Figé dans le costume un peu étriqué de l’humoriste de service, Alphonse Allais aurait annoncé à ses proches son ambition de devenir poète lyrique. Si l’on en juge par ses poésies complètes publiées par François Caradec -à qui l’on doit déjà la biographie d’Allais et ses Œuvres anthumes et posthumes (Bouquins)-, il ne risque pas de ravir son auditoire à François Coppée. A lire sa production poétique, il semble en effet que cette référence au lyrisme ne soit pas à prendre au pied de la lettre. Ce serait plutôt la marque d’une époque qui a fourni les plus beaux spécimens de poètes fumistes au nombre desquels se distingue Georges Fourest.

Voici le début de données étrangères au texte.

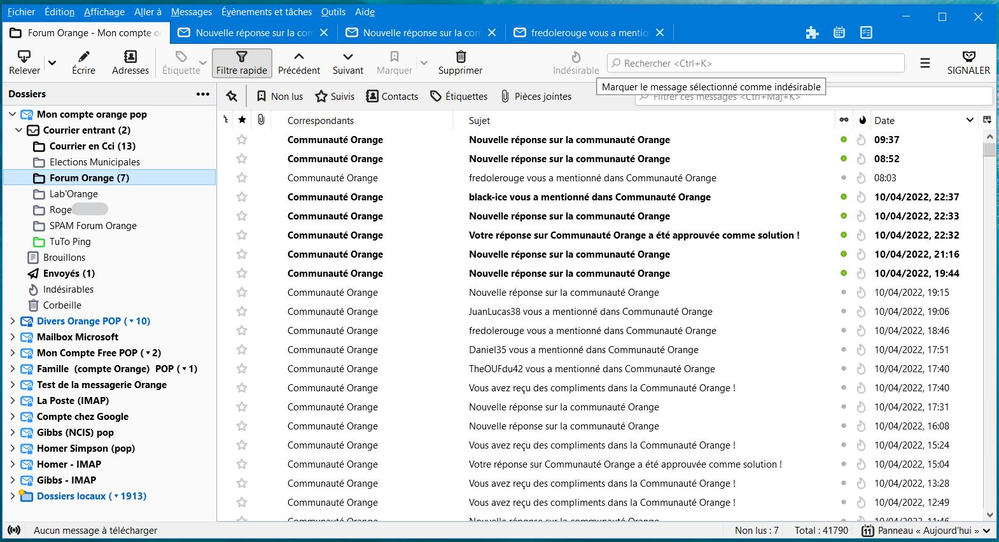This screenshot has height=542, width=999.
Task: Open the dropdown arrow next to Relever
Action: point(52,63)
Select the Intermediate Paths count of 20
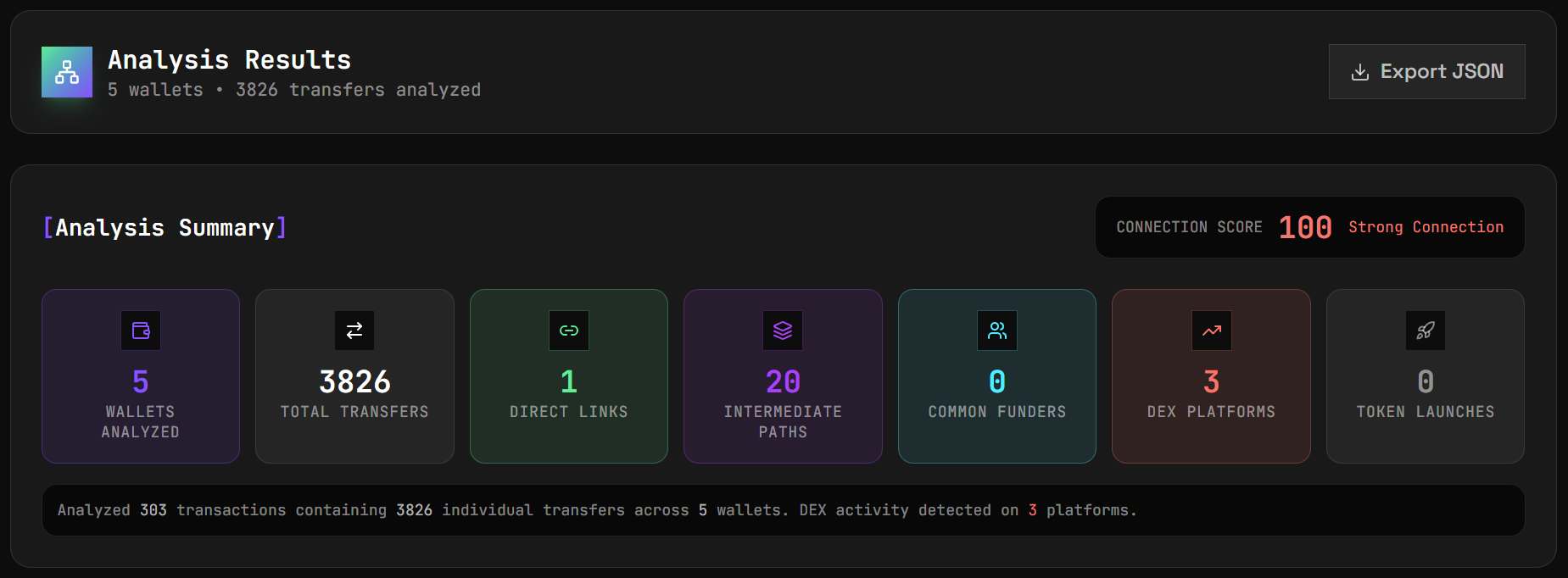The image size is (1568, 578). point(783,381)
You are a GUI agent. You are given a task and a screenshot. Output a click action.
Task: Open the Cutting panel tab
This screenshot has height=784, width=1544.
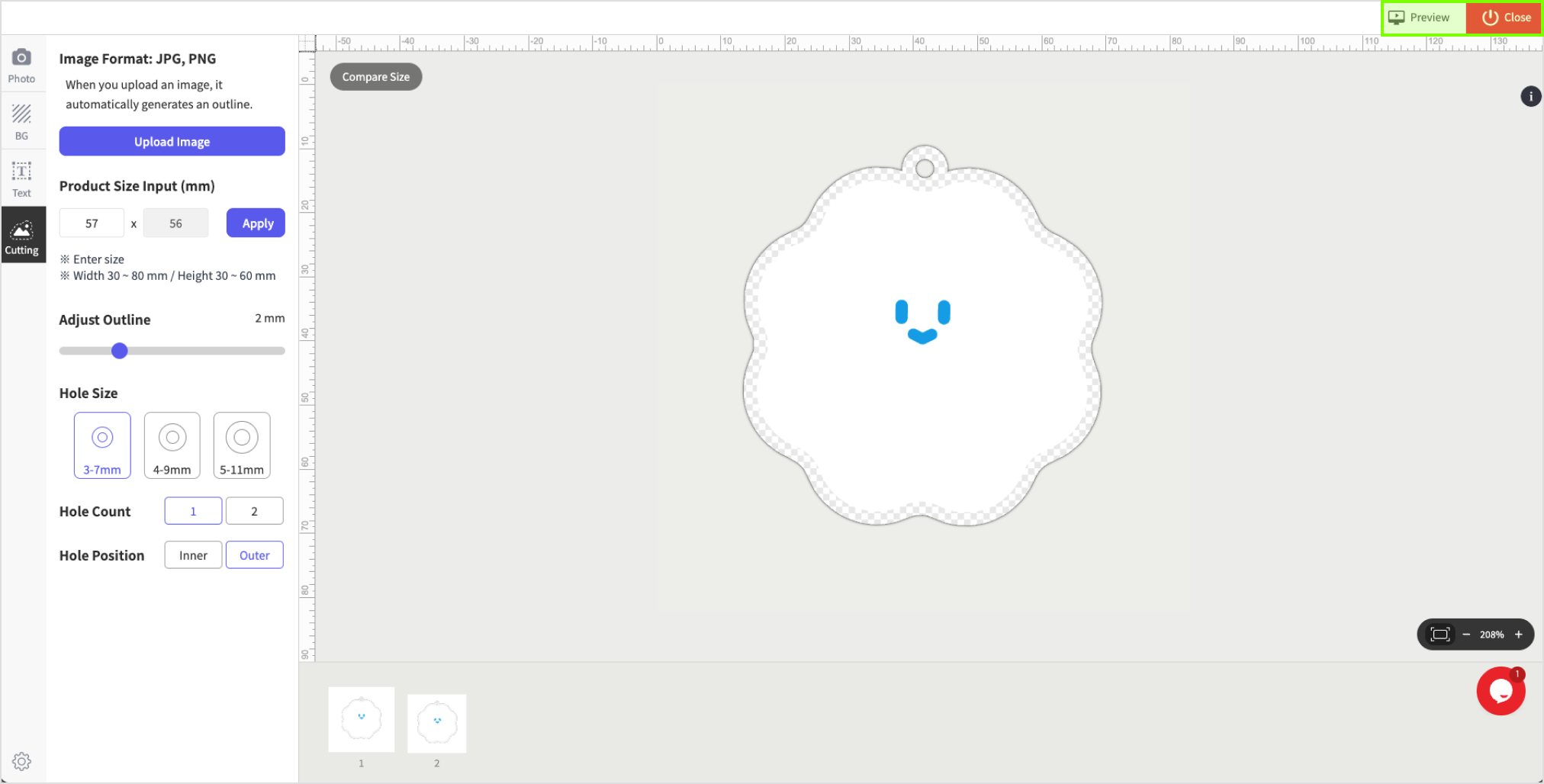(x=23, y=236)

A vrai dire, la métromanie d’Allais recouvre beaucoup d’ironie : « Nous faisons de la poésie/ Anesthésie, Anesthésie ». Riche mélange de désinvolture, de détournement et d’irrévérence, les « poésies complètes » d’Allais ne coïncident décidément pas avec les langueurs du « N’y touchez pas, il est brisé ». Ce poète d’humeur est à la recherche d’effets nouveaux. Pour ce faire, il déploie une inventivité qui le classe au rang des pré-oulipiens : vers holorimes (« Par les bois du Djinn/ Parle et bois du gin »), néo-alexandrins (la moyenne des vers d’un poème doit faire douze pieds), poésie scientifique, amorphe ou sous hypnose, l’essentiel est que tout poème s’achève dans la bonne humeur : « Il a raison, mon médecin,/ L’abus du lit n’est pas un travers sain. »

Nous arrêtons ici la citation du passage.